Growing Up in an American Commune
The following is a guest blog post from the makers of American Commune, which is currently in the midst of a Kickstarter campaign to cover post-production costs. — SM
When my sister and I started making our documentary about growing up on America’s largest commune, we honestly didn’t intend for it to be a personal story. At the time, we were both working as directors at MTV in New York City and none of our friends or colleagues had the slightest clue we were born on a commune called The Farm. We had left as kids in the 1980s when the commune disbanded and immediately did everything we could to blend in to mainstream America, eventually obscuring our past. We merely wanted to survive being new kids at school, and our former life on the commune wasn’t something that we felt most people would understand. We ended up assimilating so well that in our twenties we began working in the heart of commercialism for the largest media empire in the world.
The funny thing about everyone’s past is that on some level it’s inescapable. After a few years, we became disenchanted with working in sensational reality TV. We hungered to tell more meaningful stories and started talking amongst ourselves about where we came from. We had vivid childhood memories of life on The Farm, but had no concrete understanding of why our parents founded a commune in the backwoods of Tennessee, how it worked and why it fell apart. At its peak The Farm had 1,500 permanent members and 10,000 visitors a year. Given the range of people and experiences we felt that the most honest approach would be to make a film from our perspective. But coming to that decision was not easy. As kids, we were taught that you shouldn’t stick out from the group. In fact the commune had a saying, ‘Don’t be into the juice!’ which meant you weren’t supposed to bring attention on to yourself; the group was more important than the individual. And here we had decided to make a movie about ourselves! Scary.

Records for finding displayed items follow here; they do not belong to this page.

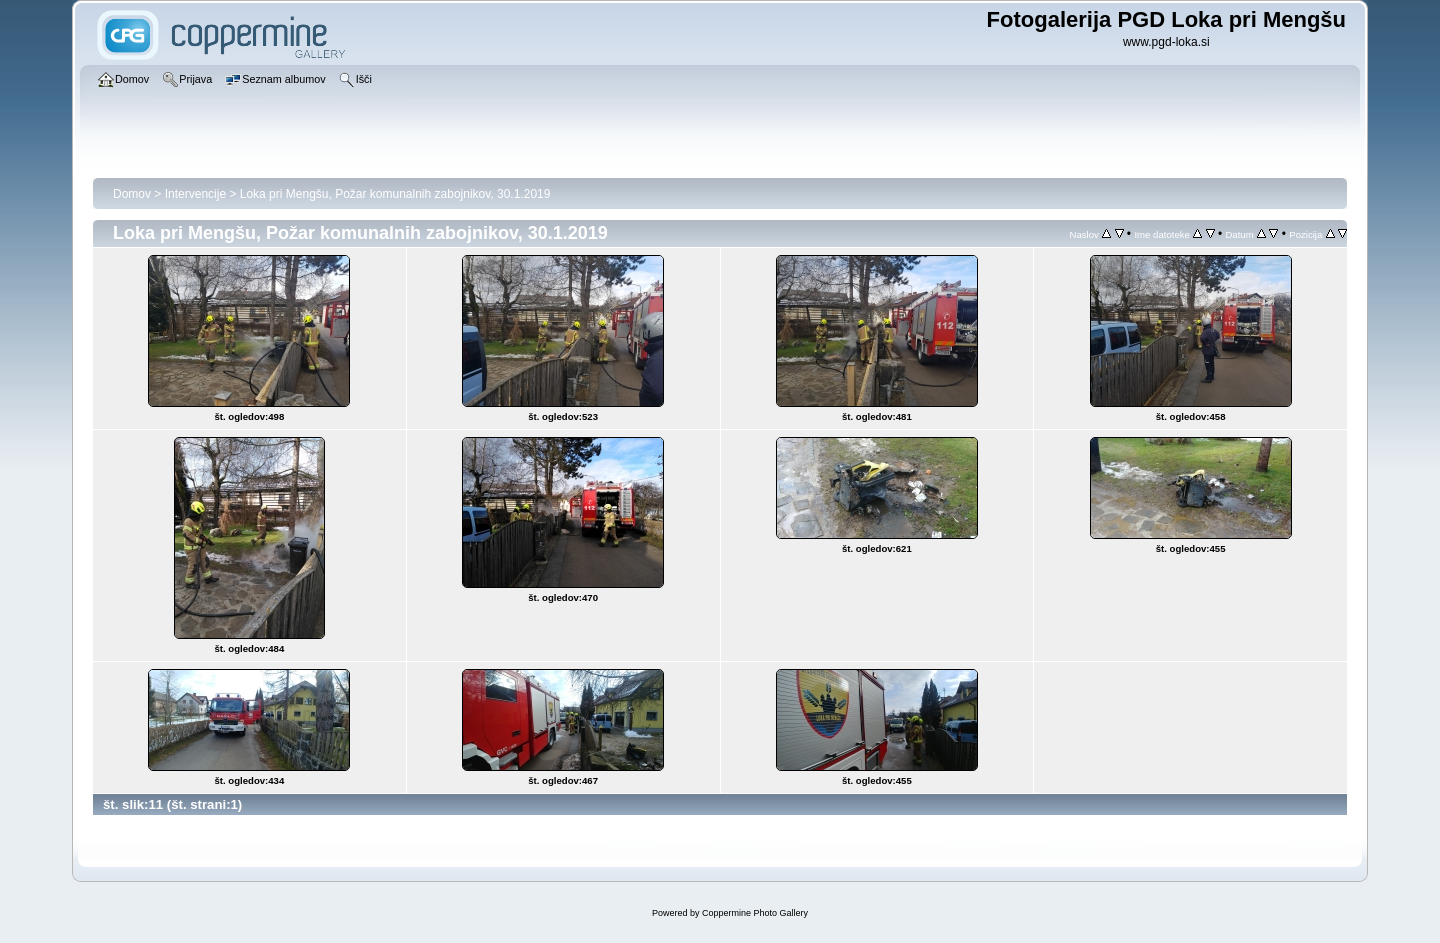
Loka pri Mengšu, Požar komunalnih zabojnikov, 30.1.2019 (395, 194)
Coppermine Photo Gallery (755, 913)
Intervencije (195, 194)
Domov (132, 194)
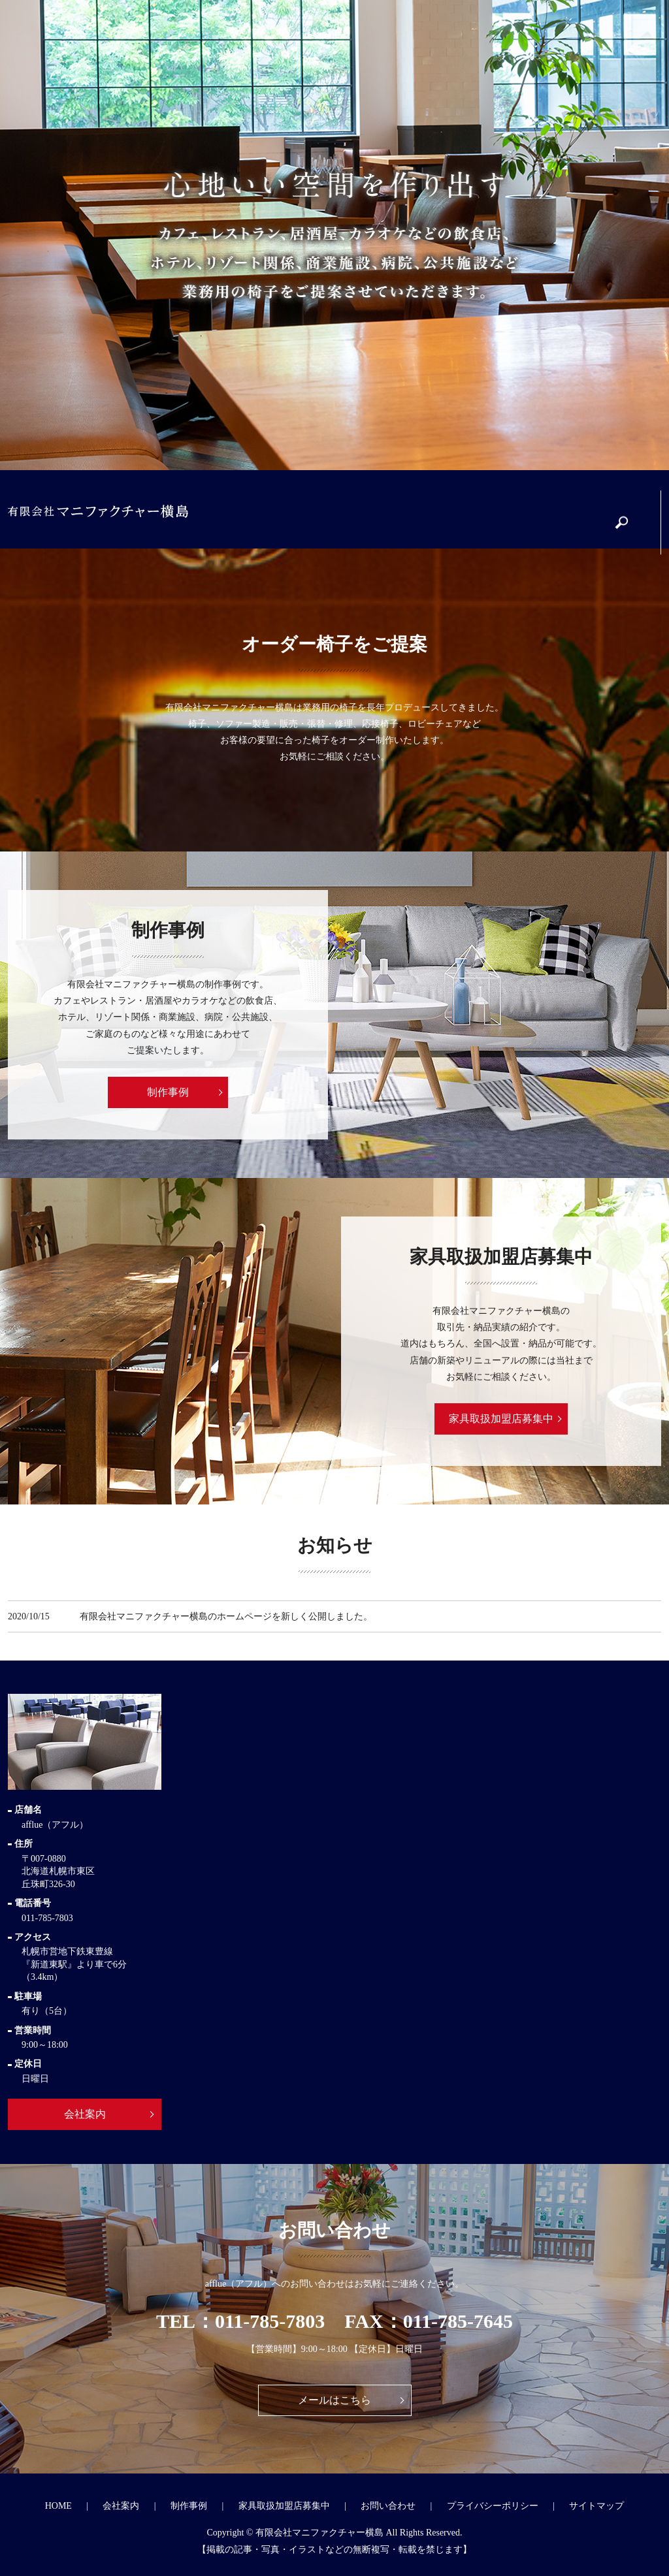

Every year The Farm has a reunion (it’s no longer a commune, but a very progressive community of about 200 people) and we finally decided we would return one summer. We asked our mom, dad and brother to come as well. Our parents were the unlikely coupling of a Jewish girl from Beverly Hills and a Puerto Rican from The Bronx. They were some of the commune’s most dedicated members, but had divorced when the commune fell apart. When we’d asked them to return with us, they hadn’t spoken for nearly 20 years. The camera somehow gave us the courage to ask the difficult questions about our family history for the first time. In the process our parents revealed things they’d never shared. As storytellers we knew right away that it was great material, but as individuals we had to overcome the instinct to censor ourselves.
We also faced the challenge of creating a more nuanced story about hippies than is typically presented by mainstream media. We didn’t want to just talk about a bunch of failed idealists, running around naked in the woods. To the contrary, The Farm members were almost puritanical about living a spiritually pure life and adhered to strict rules. They forked over all their personal possessions and shared everything. They didn’t eat meat, wear jewelry or makeup and lived in huge communal households. Violence wasn’t allowed; even anger was frowned upon. They grew their own food and succeeded in building a self-sufficient society. Their socialist experiment laid the foundation to some of today’s most progressive movements, including organic farming, midwifery, solar energy and communal living. Countless reporters – everyone from Walter Cronkite to Dan Rather – have covered The Farm in news, but we are the first insiders to tell our story.
After we finished shooting, we had to come to terms with the fact that we had no budget to actually edit it. We went back to our MTV jobs to save money and like every other indie filmmaker we know, racked up credit card bills, borrowed from friends and family and did everything we could to finish our film. We also taught ourselves how to edit on Final Cut Pro, write artist grants, research archival footage and everything in between. It would take us several years juggling commercial television jobs and saving enough to work on the film between gigs. We ended up being awarded filmmaking grants from The New York State Council of the Arts, The Jerome Foundation and Women in Film. Once we had an assembly of our documentary, our friend Amir Bar Lev introduced us to Michael Levine, who edited My Kid Could Paint That, Restrepo and the recent The Central Park Five. Michael liked our project immediately, but it was challenging finding a window of time to work with him. He’s one of those editors that is always booked. By the time he found an opening, Nadine and I had moved to Los Angeles. We ended up working remotely sharing cuts via Dropbox, Skype calls and sending drives across the country. It wasn’t ideal, but we were fortunate that technology allowed us to finish a solid cut of our film.
We’re now aware that making a film is only half the battle, doing all of our final mixing and getting it out to the world poses a whole new set of challenges. We just launched a Kickstarter campaign to raise finishing funds to cover our final post costs. We’ve delved into the world of social media and are keeping our fingers crossed that we will have a successful campaign. As first time filmmakers, sharing our documentary with an audience will fulfill a long time dream.